Having eaten, Shoz-Dijiji quenched his thirst from his water bottle, drawing the liquid into his mouth through his drinking reed, a bit of cane, attached to his scanty apparel by a length of buckskin, for no water might touch his lips during his four novitiate excursions upon the war trail. Treasured therefore was his sacred drinking reed without which he must choose between death by thirst and the loss of credit for all that he had performed upon the war trail, together with the attendant ridicule of the tribe.

Only slightly less esteemed was another treasure dangling from a second buckskin thong—a bit of cedar three inches in length and less than half an inch in width. This was his scratch stick, an article that he found constant use for, since he might not scratch himself with his fingers during this holy period of initiation into the rites and mysteries of the sacred war trail. These two necessary adjuncts to the successful consummation of his ambition he had fashioned in the high places under the eyes of Usen; he had sanctified them with prayer and the sacrificial offering of hoddentin and he had brought them to Nakay-do-klunni, the great izze-nantan, to be blessed, and so he set great store by them, but he was glad that soon he would not have to carry them upon the war trail.

With one more test of his fitness, which might come this very day or the next, he would be ready to go before the council prepared to lay away forever the last vestiges of his youth; and so he strained his eyes in an effort to discover the first signs of pursuit which might afford him the opportunity he craved.

A warrior! The young blood surged hot and savage in his veins, conjured by that magic word. A warrior! To come and go as he wished, master of his own destiny, answerable to none; his achievements limited only by the measure of his own prowess. He saw himself a great chief—war chief of all the Apaches. And in the vivid picture that imagination projected upon his screen of dreams the same figures, the same scenes recurred interminably; the war trail, where he fought the blue-clad soldiers of the pindah lickoyee side by side with his best friend, Gian-nah-tah; the council, with the sinister figure of Juh thwarted, confounded at every turn and finally locked with Shoz-Dijiji in a duel to death; the camp, where in his own tepee he rested after the war trail and the chase in the arms of Ish-kay-nay.

Geronimo awoke and relieving the youth told him to sleep. The day wore on, the three relieving one another in turn. Shoz-Dijiji had led the three horses to a tiny spring to water them and to fill the water bottles of his companions and his own. Geronimo was watching—back toward the south.

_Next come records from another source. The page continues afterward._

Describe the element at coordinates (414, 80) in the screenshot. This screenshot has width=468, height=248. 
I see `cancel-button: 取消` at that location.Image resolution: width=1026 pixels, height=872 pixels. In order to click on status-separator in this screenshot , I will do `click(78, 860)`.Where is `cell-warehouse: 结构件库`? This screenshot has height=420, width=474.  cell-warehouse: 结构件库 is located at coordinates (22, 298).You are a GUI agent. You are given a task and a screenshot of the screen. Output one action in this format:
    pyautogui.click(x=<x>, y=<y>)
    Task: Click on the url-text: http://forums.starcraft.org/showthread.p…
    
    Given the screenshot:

Throw yourself prone beside this savage sentinel and follow his gaze along the back trail. Your eyes just top the summit of a ridge which hides your body from an enemy approaching from the south. A small bush, from which you have broken a few branches that you may have an unobstructed field of vision, masks that portion of your head that rises above the ridge. An enemy might approach you up the southern slope of the ridge to within a few feet of the concealing bush and not detect your presence.

Just below, to the south, is a tiny meadow, its grasses sere and yellow; for the rains passed months ago. Beneath a single tree at the upper end of the meadow is a mud hole where Shoz-Dijiji, having filled the water bottles, is letting the ponies drink. Farther on the canyon widens where it debouches on a rolling plain that stretches on and on to hazy mountains in the south. There are mountains to the west, too; and close at hand, in the east, rise the more imposing Sierra Madre.

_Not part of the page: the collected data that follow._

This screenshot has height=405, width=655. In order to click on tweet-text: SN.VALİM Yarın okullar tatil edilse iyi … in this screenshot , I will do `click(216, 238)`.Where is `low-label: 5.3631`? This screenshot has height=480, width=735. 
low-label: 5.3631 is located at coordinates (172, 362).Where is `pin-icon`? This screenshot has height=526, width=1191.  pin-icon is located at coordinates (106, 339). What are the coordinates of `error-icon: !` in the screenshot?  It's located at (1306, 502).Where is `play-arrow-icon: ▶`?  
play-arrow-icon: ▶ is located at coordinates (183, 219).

The plain shimmers in the heat that is still intense, though the sun is low. The sage and the greasewood point long, shadowy fingers toward the Mother of Mountains. Nowhere in all that vast expanse that your eye can see is there a sign of life. You might be looking; upon a dead world or a painted canvas. The slow lengthening of the shadows is imperceptible. You see nothing that might even remotely suggest life, beyond the solitary brave watering the ponies below you; but that is because the asthenia of civilization has left you half blind as well as half deaf, for where you see nothing and hear nothing Geronimo is conscious of life, movement and sound—of rodents, reptiles and birds awaiting, quiescent, the lessening heat of dusk.

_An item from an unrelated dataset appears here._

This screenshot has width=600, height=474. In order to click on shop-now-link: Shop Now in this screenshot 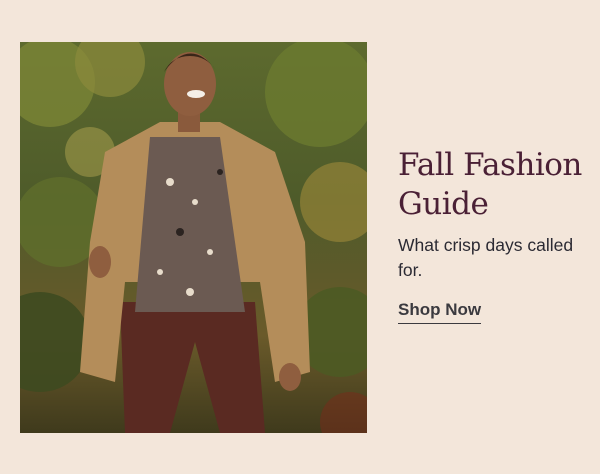, I will do `click(440, 312)`.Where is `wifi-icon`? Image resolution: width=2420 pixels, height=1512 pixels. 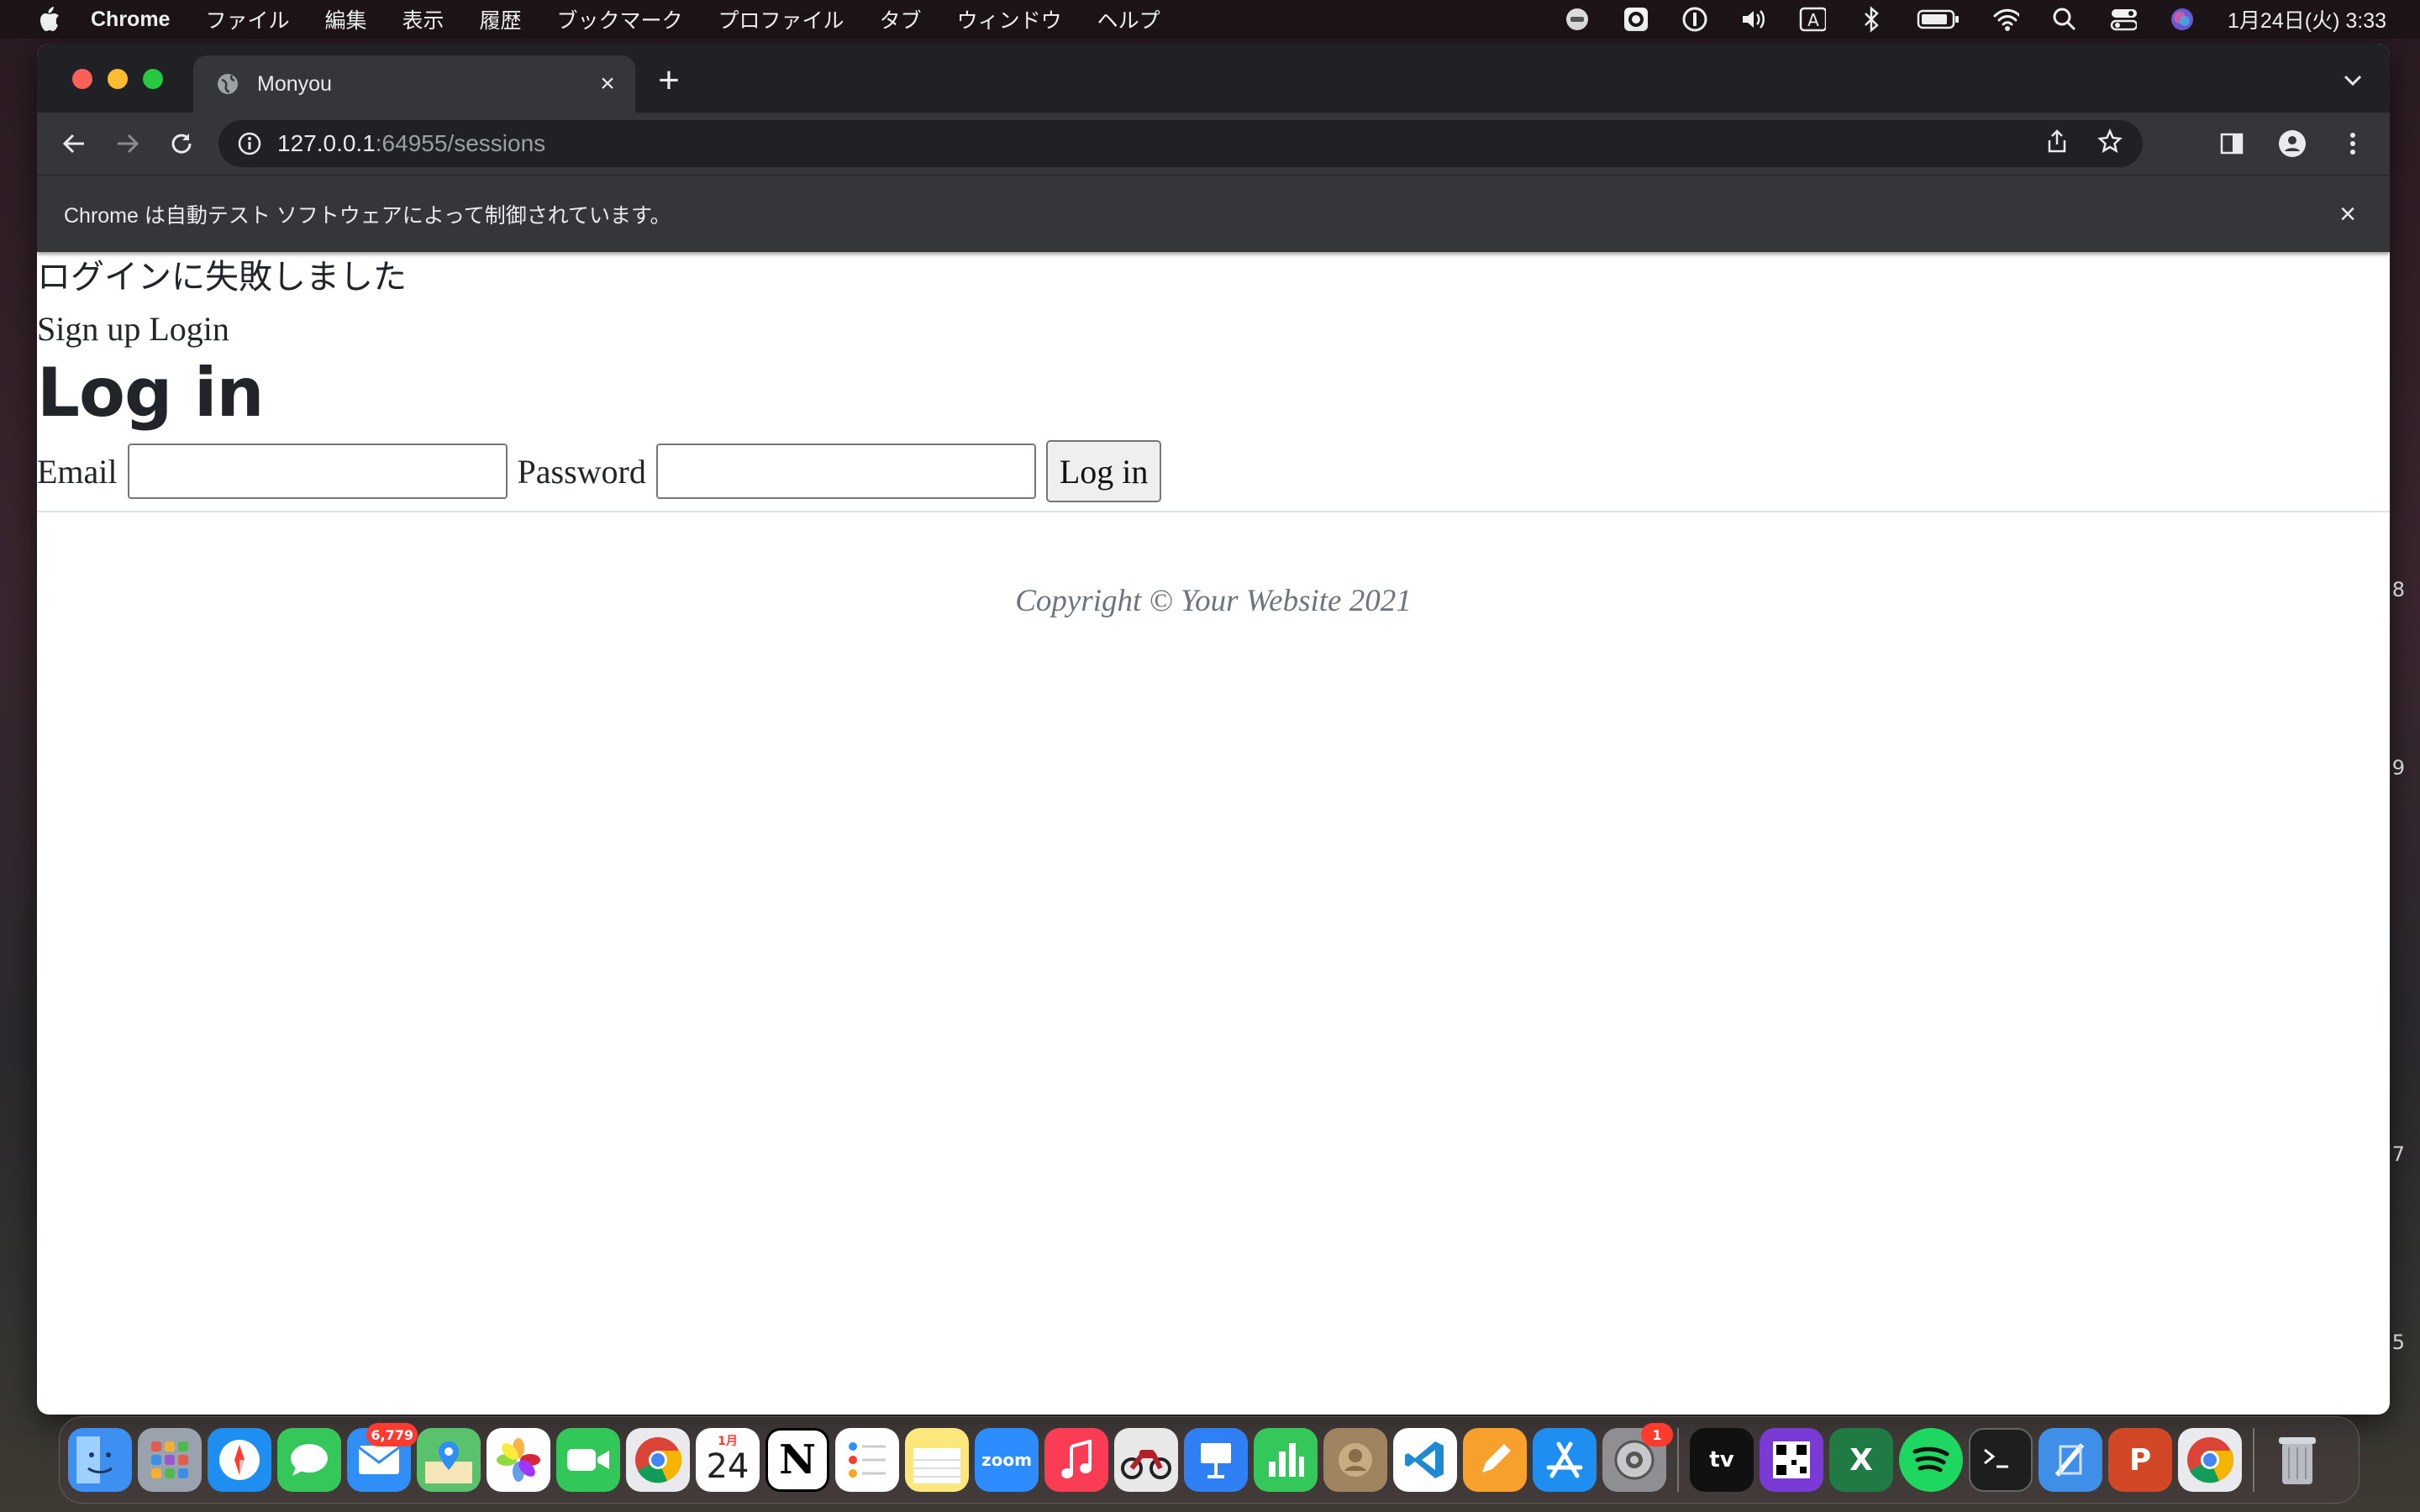 wifi-icon is located at coordinates (2006, 20).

Of these things he is merely conscious, his attention being centered upon some tiny specks moving in the haze of the distant horizon. These you could not see if they were pointed out, much less recognize; but Geronimo has been watching them for some time. He has recognized them, counted them. He half turned toward his companion who was freshening the paint upon his face.

“The vaqueros are coming after their ponies,” he said. “There are nine of them.”